In last week’s episode of the podcast Judaism Unbound, co-host Lex Rofes discusses the idea of Korach in a similar way. Korach’s defiance of Moses wasn’t a defiance of Judaism or God, but rather it was offering another route into Judaism and a relationship to the Divine. Just as we are told in the Mishnah that the Torah is passed down from Moses to Joshua to the men of the Great Assembly and so on to the rabbis of the time, Lex suggested that maybe Korach passed down his own Torah to the destroyed and lost tribes of the Northern Kingdom of Israel, and then to Elisha ben Abuyah (The Other), to Baruch Spinoza (the First Secular Jew), and so on. People considered in their time to be heretics and sinners, but whose voices were still so thoroughly Jewish in their challenges to institutional Judaism that they refused to be silenced and washed away in history.

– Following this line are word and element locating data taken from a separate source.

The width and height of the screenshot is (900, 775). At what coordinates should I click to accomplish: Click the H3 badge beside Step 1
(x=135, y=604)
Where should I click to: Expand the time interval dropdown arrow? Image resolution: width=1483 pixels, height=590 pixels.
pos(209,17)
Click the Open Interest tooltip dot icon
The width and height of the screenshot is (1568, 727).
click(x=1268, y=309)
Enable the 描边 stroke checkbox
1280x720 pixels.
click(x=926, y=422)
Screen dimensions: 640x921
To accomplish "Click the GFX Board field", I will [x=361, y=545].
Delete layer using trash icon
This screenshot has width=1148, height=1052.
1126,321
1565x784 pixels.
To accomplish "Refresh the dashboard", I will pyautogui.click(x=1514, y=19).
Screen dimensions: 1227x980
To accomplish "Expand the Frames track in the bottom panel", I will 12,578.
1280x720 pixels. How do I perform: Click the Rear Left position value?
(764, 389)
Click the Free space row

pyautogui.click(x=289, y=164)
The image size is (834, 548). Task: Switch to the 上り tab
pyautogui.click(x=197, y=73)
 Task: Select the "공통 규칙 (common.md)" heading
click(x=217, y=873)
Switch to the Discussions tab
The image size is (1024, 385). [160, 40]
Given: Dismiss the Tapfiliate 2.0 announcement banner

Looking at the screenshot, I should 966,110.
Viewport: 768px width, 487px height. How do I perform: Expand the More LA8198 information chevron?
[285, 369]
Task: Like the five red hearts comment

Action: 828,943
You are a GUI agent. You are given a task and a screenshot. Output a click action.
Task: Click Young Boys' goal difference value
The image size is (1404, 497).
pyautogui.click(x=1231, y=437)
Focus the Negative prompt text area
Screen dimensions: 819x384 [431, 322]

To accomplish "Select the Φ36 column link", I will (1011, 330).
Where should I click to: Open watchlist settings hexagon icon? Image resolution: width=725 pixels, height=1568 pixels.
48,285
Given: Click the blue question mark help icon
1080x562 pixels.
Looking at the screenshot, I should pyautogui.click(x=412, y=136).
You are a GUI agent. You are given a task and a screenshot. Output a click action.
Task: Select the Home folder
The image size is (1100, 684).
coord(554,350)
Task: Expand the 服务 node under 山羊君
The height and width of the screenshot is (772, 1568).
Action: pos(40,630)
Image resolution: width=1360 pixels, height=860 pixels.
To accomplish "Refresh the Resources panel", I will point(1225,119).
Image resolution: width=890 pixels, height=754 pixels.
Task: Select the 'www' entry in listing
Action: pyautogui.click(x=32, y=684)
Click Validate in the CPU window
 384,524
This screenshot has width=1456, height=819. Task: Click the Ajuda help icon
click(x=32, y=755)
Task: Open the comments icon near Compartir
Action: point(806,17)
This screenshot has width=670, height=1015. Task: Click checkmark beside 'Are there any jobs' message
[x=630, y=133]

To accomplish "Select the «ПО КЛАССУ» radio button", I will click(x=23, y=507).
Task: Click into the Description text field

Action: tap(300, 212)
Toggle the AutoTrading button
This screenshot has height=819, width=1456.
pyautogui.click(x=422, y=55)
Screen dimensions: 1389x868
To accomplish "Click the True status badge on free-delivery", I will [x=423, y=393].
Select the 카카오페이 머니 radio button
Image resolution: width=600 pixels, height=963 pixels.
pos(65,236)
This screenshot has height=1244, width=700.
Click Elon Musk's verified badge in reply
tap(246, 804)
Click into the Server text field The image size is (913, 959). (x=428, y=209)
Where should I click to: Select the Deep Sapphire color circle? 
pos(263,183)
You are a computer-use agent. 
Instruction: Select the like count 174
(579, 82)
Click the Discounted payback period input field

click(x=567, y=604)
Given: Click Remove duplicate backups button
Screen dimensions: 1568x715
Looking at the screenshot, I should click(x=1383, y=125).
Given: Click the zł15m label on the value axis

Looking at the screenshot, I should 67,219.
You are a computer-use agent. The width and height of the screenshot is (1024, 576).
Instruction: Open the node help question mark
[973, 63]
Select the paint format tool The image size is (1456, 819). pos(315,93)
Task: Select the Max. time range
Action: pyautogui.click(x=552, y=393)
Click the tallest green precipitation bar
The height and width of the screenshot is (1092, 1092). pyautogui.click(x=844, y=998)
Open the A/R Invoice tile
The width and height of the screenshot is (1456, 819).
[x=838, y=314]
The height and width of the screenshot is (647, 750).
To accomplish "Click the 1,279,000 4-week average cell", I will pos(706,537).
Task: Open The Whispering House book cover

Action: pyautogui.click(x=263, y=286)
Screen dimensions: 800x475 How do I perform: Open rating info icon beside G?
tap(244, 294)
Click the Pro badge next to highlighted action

I’m excited to see who is the next inheritor of this Torah. I agree with the general sentiment of Judaism Unbound that the nature of institutional Judaism is changing in our time, and while this is mildly worrying to me as a professional rabbi, it’s also hugely exciting. I think Judaism is moving more toward decentralization, where lay people will feel empowered to create personalized rituals and communities will lean more on each other than on their leadership. Those doing the work to make Judaism more inclusive and personalized are the chosen people who want to choose Tikkun Olam even when it means challenging their own leaders and institutions. And by offering a Judaism that allows for that and has a big wide-open tent for variations on Jewish expression, decentralized Jewish movements will absorb many of those who would otherwise be lost to Judaism, the Korachs and the Elisha ben Abuyahs and the Spinozas, those who feel exiled by the leadership structures of institutional Judaism, but who are so thoroughly Jewish in their kishkes that they can’t be silenced or washed away from Jewish life.
These changes will not come tomorrow, of course, and as of now there is still great reason to be dues-paying members of the synagogue and look to your rabbi for support or learning. But it’s interesting to consider how Ner Shalom might be able to be ahead of this curve. How can we be more fully inclusive now? How can I empower you to take on meaningful home rituals and direct you in self-education? How can you support each other and teach one another the unique Torah each of you has to give? How can we show each other, the wider community, and God that we do indeed still choose Judaism and that we see the chosenness and Divine spirit in others? May we grapple meaningfully with these questions in the coming weeks, and let all who seek the Divine presence know that they too can be chosen for this community and for the important work of repairing the world.